While the initial priority funding plan was scrapped, the House and Senate Budget Conference Committee have instead picked another route that leads to the same place. The updated language removes Planned Parenthood from the program by stipulating providers must be eligible for the Texas Women’s Health Program – a strategic way to ensure the health network doesn’t receive those funds. That’s because three years ago, in an all too-familiar move, anti-choice Texas officials booted out Planned Parenthood from the Medicaid-based Women’s Health Program, which offers preventative services including cancer screenings and contraception, leading to the immediate exclusion of some 50,000 low-income, uninsured women. The ideological rule ended up causing the state to give up around $30 million in federal-state matching grants. Since the PP exclusion, thousands fewer women receive care through the new health program. A report released this year by the Texas Health and Human Services Commission found that 30,000 fewer women received health care from the program in 2013 than in 2011, when the provider was still part of the program.

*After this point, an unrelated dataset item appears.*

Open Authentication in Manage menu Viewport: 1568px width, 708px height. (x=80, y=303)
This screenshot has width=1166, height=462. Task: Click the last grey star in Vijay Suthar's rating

The new rider also includes a provision that makes sure if the state health department cannot locate a "sufficient number of eligible providers in a certain region," it may "compensate other local providers for the provision of breast and cervical cancer screening services." (However, what determines a "sufficient" number remains unclear.)The Texas Legislature’s agreed-upon budget does what Senate budget writers intended from the outset. "There are many members that feel very strongly that the facilities that receive that funding should not be facilities that are performing abortions, so the answer is: Don't perform abortions and you get the money," chair of the Senate Committee on Finance, Sen. Jane Nelson, R-Flower Mound, told reporters in January, when the first plan was introduced.
"What we have seen in recent studies is what we know to be true, when Planned Parenthood is cut out of a provider network, a significant number of Texas women lose access to care," said Yvonne Gutierrez, executive director of Planned Parenthood Texas Votes. "This decision to remove Planned Parenthood from the Breast and Cervical Cancer Screening program will mean less women will be able to detect and treat their cancer early. The Texas Legislature has, without shame, put the lives of Texas women at risk."The program aims to assist uninsured women over 18 years of age who earn income up to 200% of the federal poverty level – offering clinical breast exams, mammograms, pelvic and HPV exams, biopsies, and Pap tests to prevent and detect cancer in its earliest stages. Texas holds one of the country's highest incident and mortality rates of cervical cancer, according to the CDC. Planned Parenthood serves about 10% of all program clients a year. More than 15,000 women have signed a petition calling on the Texas Legislature to keep the trusted provider in the program, but that has apparently fallen on deaf ears.
“Once again, Texas legislators have ignored their constituents and jeopardized the lives of Texas women," said Gutierrez. "We will fight this shameful attack and we will never back down from our mission to provide Texans the quality, affordable care they need.”